A single number is the answer here: how many lines below include "will"?

Records contained in a dataset:
______
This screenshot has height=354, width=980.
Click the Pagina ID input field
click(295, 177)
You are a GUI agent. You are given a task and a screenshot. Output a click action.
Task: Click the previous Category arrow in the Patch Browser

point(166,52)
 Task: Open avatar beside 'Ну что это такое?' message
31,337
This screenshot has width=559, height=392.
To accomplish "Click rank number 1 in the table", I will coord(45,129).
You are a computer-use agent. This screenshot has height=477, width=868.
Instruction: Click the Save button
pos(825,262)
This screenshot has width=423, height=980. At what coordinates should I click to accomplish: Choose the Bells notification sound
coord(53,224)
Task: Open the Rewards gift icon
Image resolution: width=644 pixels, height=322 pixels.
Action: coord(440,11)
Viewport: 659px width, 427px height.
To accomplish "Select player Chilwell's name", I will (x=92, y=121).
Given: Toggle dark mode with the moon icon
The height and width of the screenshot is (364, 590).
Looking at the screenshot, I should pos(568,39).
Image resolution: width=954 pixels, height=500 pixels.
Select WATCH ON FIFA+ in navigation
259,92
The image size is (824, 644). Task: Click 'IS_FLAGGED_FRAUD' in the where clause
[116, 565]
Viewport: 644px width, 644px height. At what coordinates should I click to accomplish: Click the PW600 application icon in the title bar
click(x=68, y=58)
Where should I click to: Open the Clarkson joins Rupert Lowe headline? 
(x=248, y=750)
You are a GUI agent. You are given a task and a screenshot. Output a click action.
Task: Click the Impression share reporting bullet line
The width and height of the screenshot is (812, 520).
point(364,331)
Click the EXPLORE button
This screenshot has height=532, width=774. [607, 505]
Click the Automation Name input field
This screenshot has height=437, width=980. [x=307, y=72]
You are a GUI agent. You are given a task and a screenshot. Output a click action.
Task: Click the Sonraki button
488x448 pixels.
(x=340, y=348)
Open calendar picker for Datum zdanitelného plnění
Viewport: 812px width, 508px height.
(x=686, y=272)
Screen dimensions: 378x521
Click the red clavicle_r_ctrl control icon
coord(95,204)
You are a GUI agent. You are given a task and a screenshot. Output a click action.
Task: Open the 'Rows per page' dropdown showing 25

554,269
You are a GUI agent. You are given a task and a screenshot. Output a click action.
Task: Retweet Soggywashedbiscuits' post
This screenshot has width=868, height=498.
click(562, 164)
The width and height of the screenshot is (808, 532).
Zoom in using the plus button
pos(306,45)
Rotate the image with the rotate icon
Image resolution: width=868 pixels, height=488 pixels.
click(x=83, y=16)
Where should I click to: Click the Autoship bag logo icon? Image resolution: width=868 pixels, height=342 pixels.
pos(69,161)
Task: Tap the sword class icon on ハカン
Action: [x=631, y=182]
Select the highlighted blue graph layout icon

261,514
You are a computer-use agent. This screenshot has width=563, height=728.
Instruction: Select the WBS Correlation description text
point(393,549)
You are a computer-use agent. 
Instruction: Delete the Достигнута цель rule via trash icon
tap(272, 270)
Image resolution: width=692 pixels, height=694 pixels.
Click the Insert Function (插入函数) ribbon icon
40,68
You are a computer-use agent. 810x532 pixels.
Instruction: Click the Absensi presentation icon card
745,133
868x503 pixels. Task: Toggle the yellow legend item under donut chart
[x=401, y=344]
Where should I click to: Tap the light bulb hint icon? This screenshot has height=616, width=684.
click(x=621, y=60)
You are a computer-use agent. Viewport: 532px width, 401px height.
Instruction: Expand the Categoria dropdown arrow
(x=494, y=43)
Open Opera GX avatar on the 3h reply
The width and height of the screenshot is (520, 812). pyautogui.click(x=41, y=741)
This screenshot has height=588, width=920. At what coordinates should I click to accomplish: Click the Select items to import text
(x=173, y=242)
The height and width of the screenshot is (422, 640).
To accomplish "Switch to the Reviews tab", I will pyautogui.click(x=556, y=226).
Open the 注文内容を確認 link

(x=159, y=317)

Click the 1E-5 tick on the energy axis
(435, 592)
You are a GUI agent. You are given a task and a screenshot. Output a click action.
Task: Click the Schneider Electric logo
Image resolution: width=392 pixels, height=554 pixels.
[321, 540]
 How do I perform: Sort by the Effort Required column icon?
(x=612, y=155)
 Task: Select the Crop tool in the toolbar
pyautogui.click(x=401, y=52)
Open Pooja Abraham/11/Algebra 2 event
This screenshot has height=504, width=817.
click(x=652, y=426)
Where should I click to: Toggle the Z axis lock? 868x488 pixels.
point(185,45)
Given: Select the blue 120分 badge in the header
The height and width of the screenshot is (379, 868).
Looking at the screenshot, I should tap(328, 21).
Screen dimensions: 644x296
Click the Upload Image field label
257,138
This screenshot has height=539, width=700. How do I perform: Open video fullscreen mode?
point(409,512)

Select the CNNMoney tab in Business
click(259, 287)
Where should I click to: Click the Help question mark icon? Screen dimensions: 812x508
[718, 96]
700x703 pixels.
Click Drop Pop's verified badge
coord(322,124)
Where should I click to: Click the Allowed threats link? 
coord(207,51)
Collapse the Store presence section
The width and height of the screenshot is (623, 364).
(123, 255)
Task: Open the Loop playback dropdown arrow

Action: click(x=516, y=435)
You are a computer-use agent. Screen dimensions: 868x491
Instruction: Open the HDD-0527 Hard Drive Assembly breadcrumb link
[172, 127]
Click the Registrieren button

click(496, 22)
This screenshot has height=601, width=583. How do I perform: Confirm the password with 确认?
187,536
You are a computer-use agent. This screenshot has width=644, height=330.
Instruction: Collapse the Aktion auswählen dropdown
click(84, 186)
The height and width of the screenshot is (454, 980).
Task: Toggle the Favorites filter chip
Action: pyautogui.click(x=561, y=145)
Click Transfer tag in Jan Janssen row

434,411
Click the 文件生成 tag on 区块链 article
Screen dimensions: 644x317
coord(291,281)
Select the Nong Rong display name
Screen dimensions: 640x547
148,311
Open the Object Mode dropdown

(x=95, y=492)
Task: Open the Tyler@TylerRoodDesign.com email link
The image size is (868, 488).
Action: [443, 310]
______
### EXERCISE OUTPUT
3